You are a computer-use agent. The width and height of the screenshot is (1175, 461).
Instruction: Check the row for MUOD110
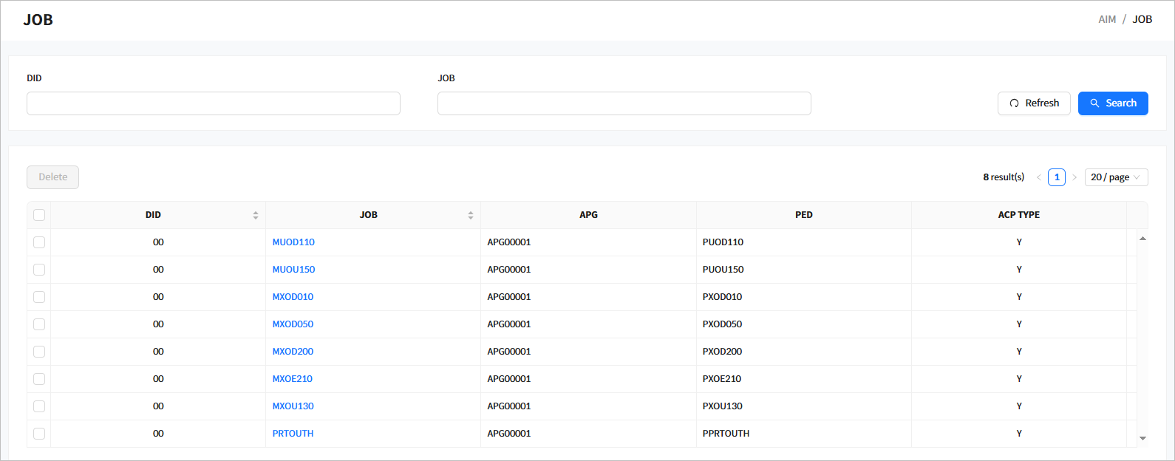point(39,242)
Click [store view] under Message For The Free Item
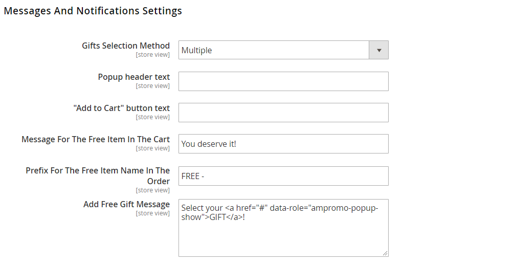Viewport: 514px width, 264px height. (152, 148)
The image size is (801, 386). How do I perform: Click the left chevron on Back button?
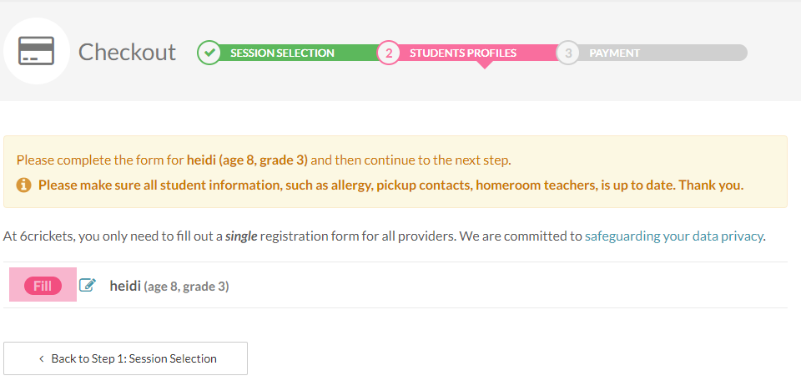pos(42,359)
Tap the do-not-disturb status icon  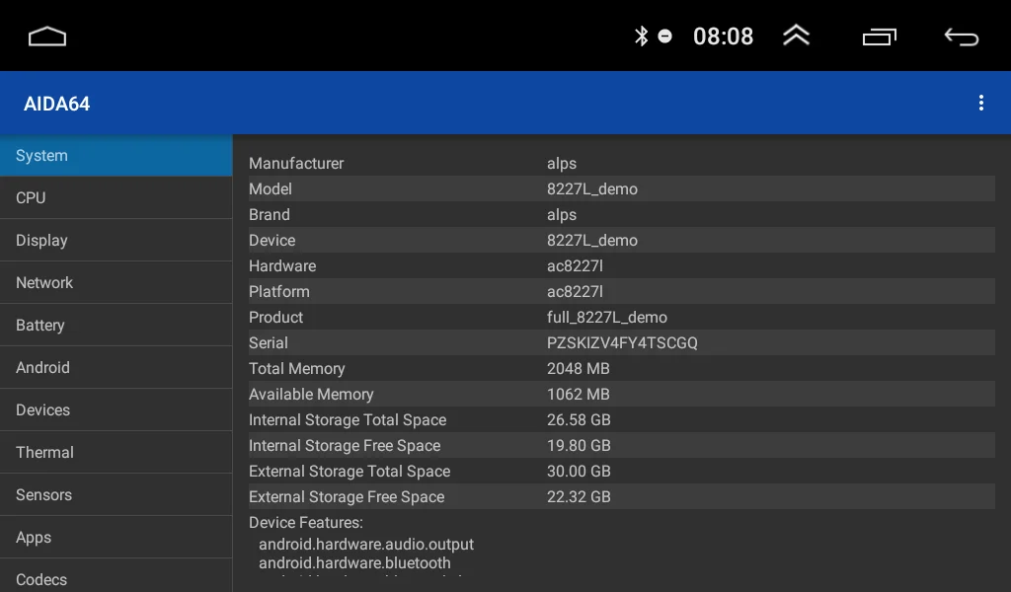tap(665, 37)
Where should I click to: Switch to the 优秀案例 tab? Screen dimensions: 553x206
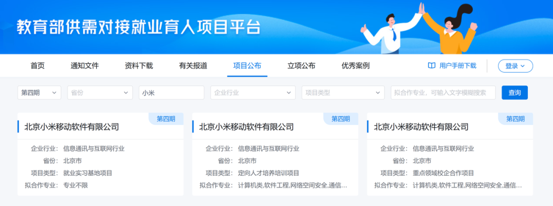point(355,66)
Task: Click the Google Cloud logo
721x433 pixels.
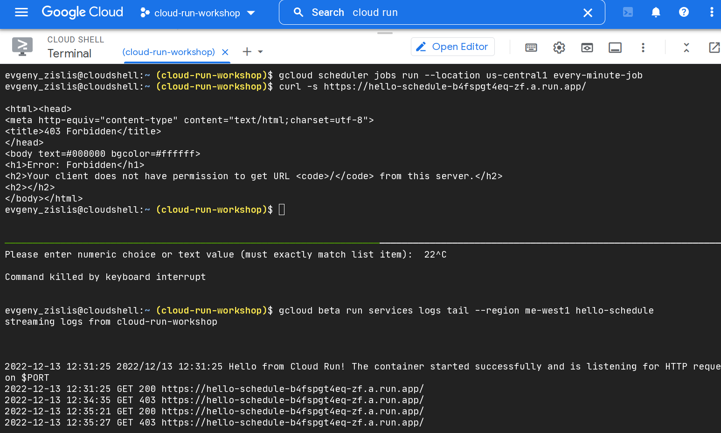Action: 83,12
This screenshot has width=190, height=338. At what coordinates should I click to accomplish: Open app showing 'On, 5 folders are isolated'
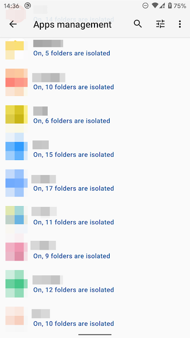tap(95, 49)
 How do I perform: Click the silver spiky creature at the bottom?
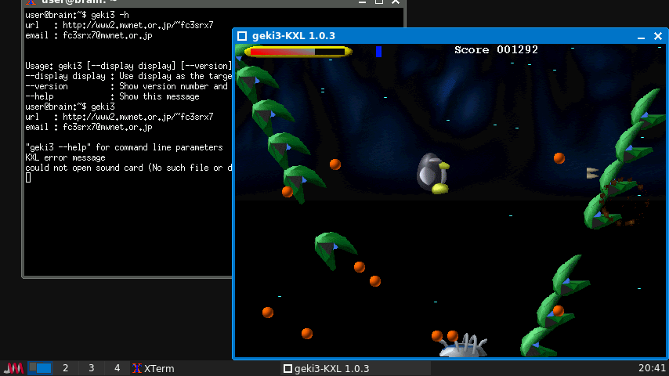(464, 347)
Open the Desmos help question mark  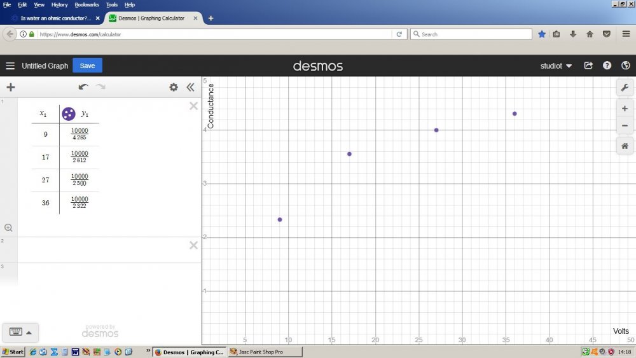[x=607, y=65]
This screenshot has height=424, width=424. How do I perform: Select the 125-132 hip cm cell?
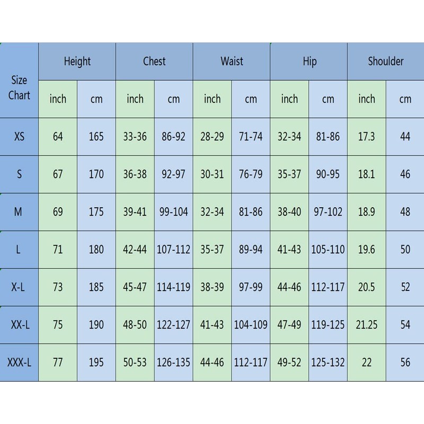click(328, 363)
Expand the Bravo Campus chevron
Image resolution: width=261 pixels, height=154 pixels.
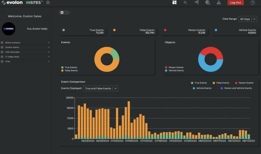coord(49,43)
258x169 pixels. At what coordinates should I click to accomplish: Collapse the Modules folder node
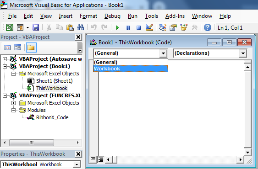(x=13, y=110)
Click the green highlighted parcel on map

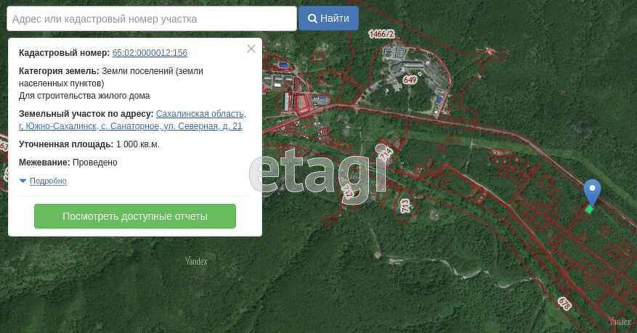coord(589,210)
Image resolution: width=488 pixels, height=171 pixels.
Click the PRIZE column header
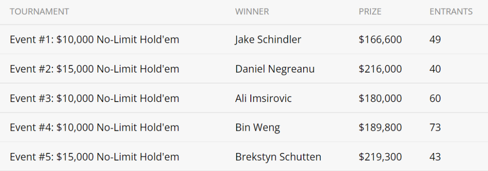(x=370, y=11)
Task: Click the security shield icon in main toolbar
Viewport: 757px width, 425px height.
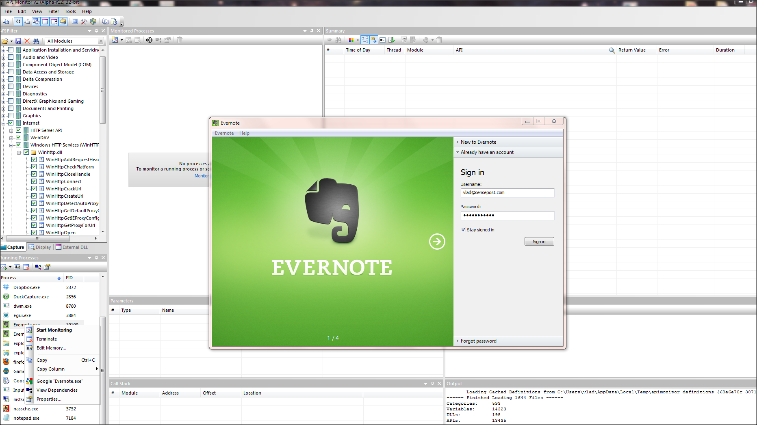Action: coord(93,22)
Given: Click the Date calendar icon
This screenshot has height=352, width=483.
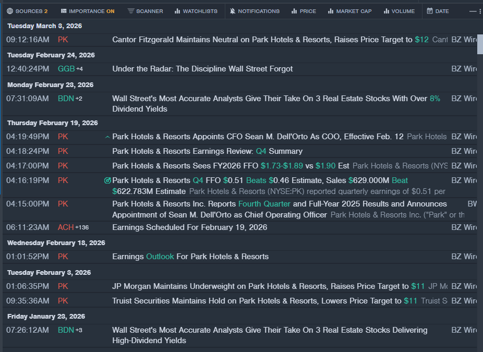Looking at the screenshot, I should [430, 11].
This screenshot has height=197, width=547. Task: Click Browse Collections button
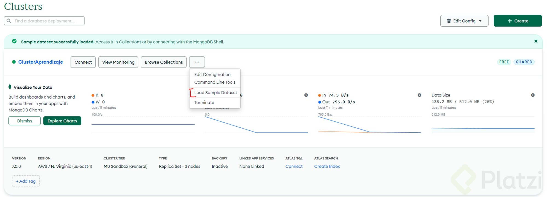[x=164, y=62]
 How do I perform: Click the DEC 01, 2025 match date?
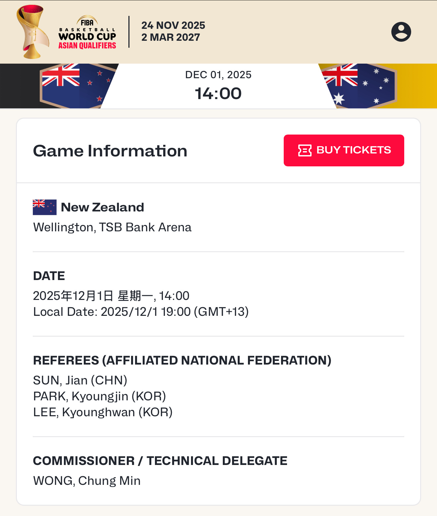pyautogui.click(x=218, y=75)
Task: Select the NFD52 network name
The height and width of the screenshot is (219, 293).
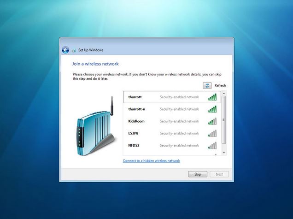Action: 134,145
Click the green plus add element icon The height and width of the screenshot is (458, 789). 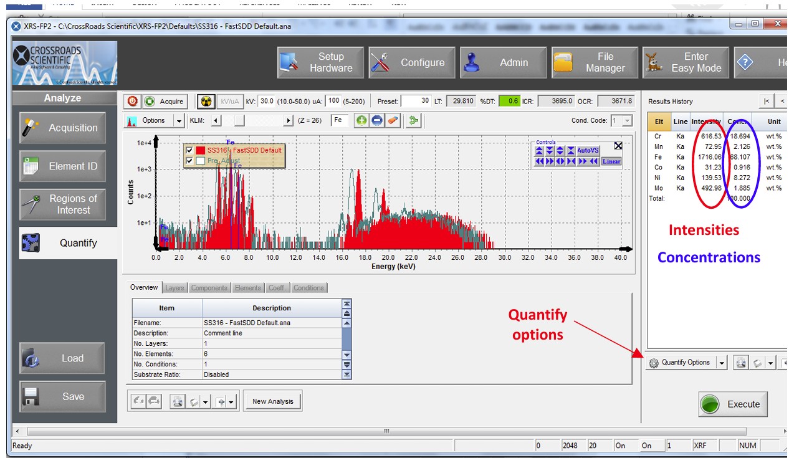click(x=361, y=120)
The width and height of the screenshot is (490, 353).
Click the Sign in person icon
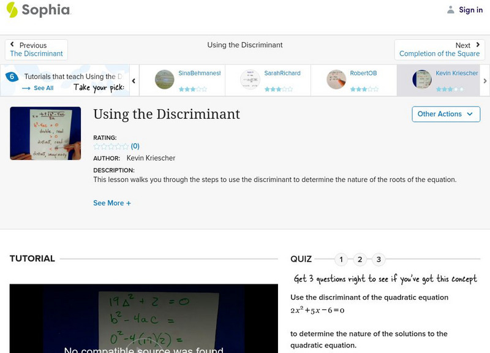pyautogui.click(x=450, y=9)
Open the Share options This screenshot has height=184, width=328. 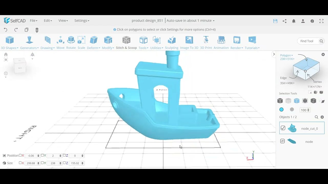[x=284, y=21]
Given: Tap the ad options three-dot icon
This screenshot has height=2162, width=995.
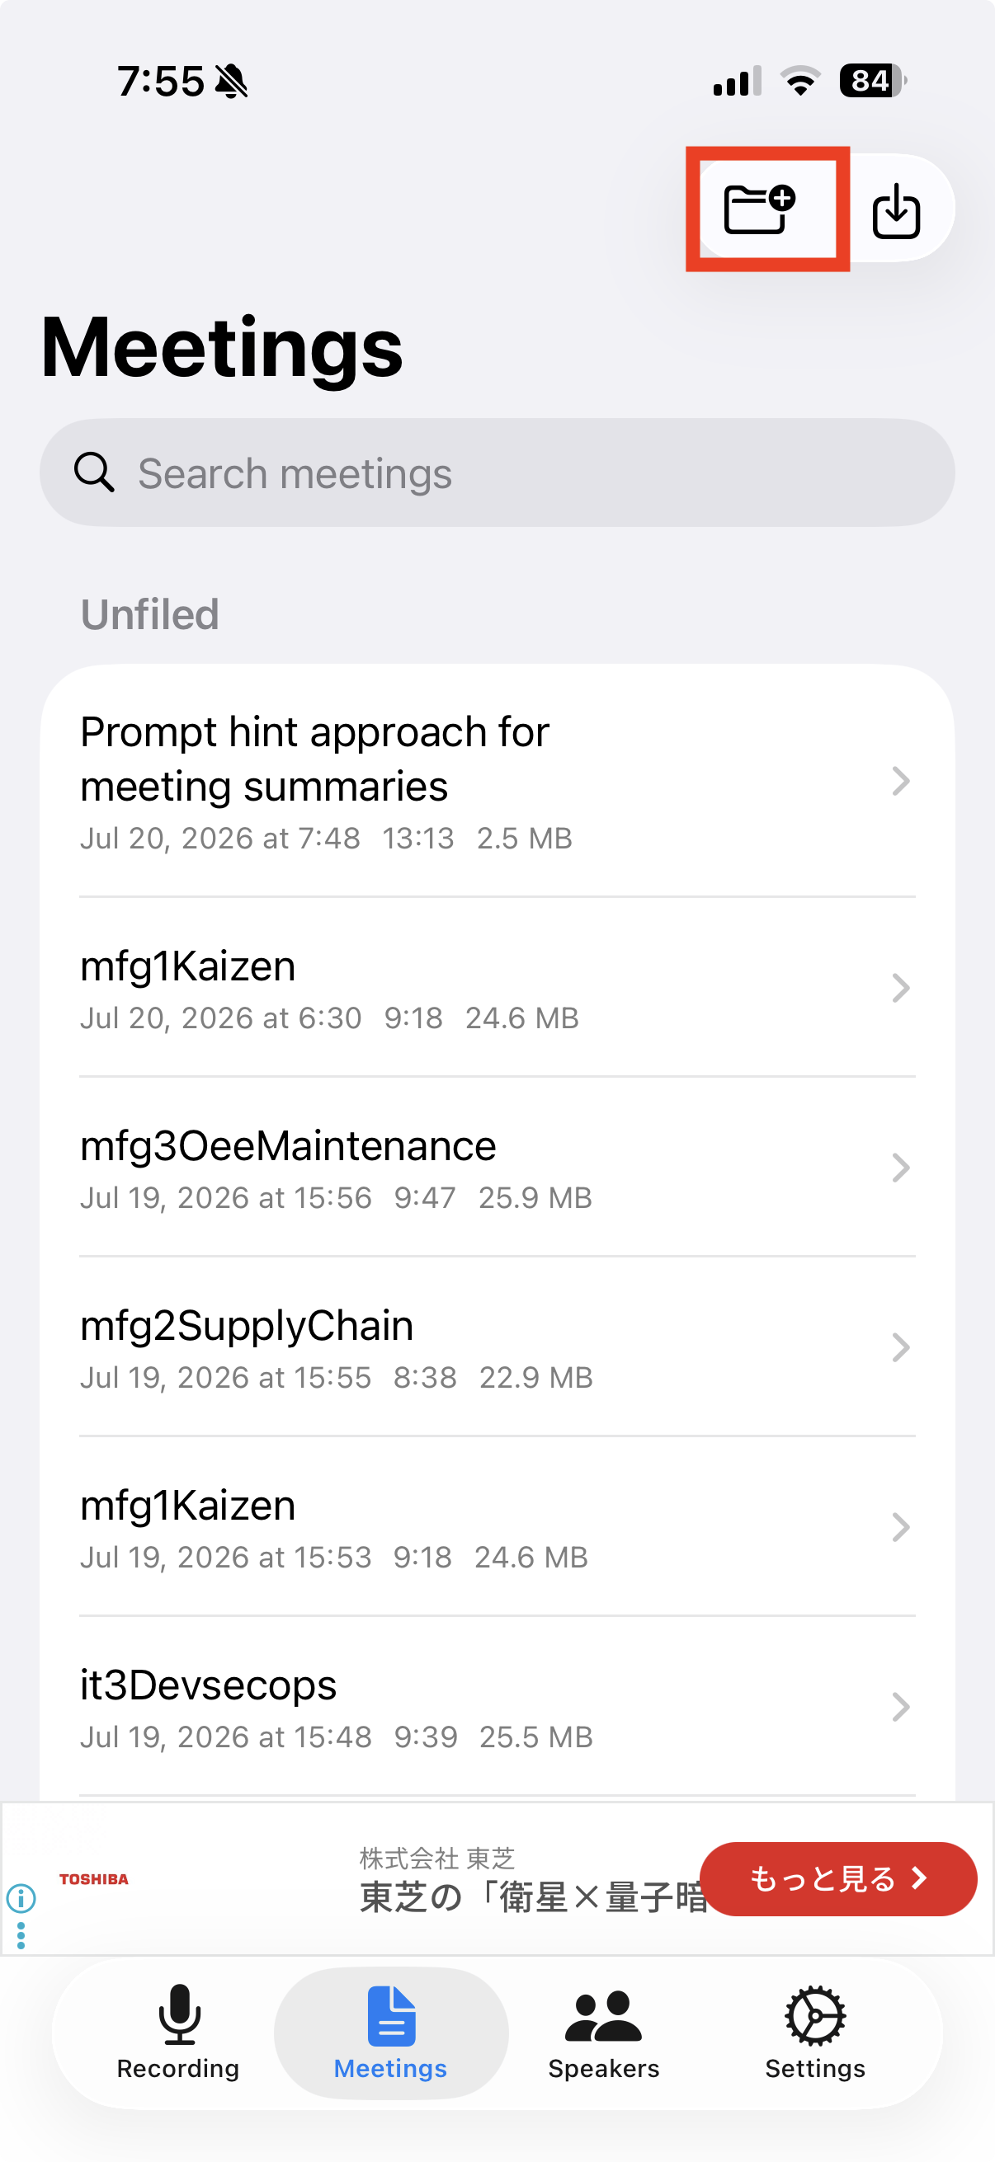Looking at the screenshot, I should (x=21, y=1935).
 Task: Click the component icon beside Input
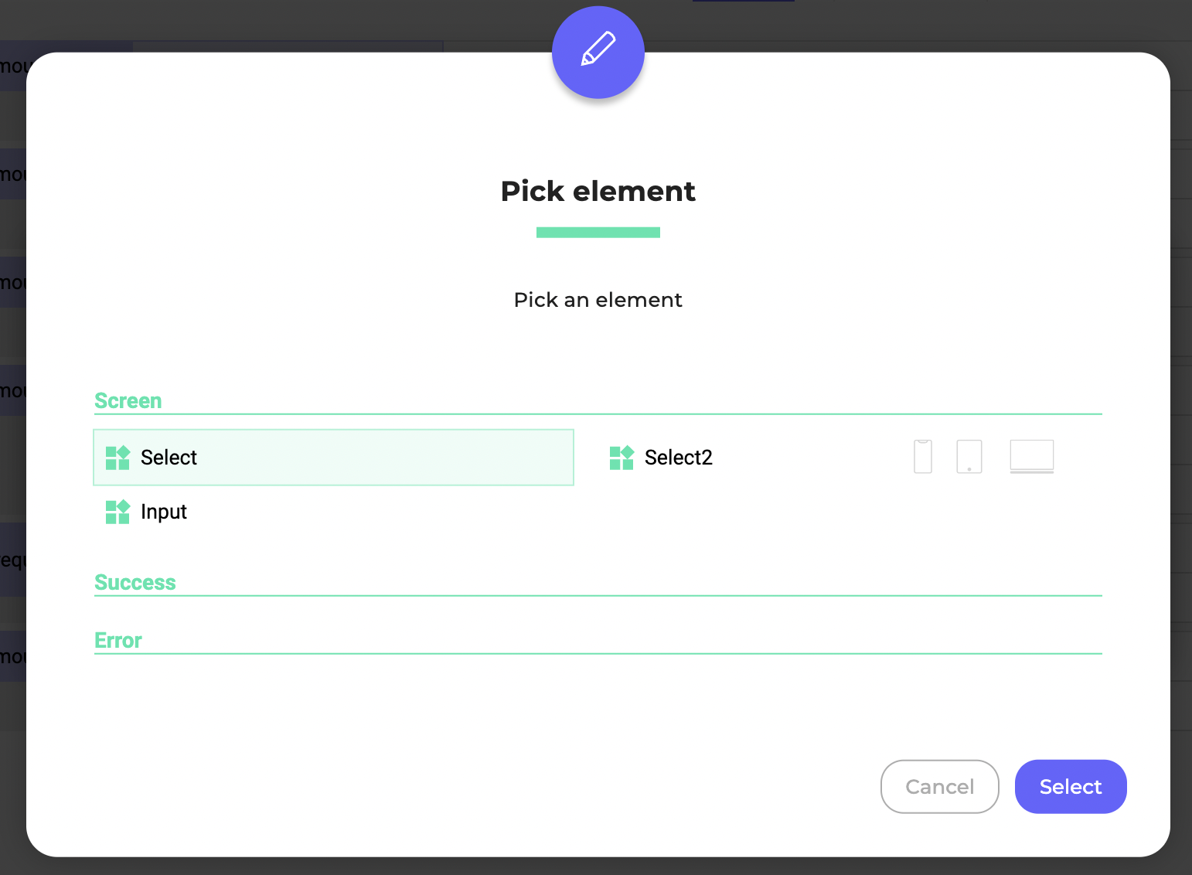click(x=117, y=512)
-*-*-
> **ASSIGNED TASK**:
Which lines in the listing above hold the word "Given"? Show each of them.

> **COMPLETED EXERCISE**:
Given: Click the Date calendar icon
Given: Tap the ad options three-dot icon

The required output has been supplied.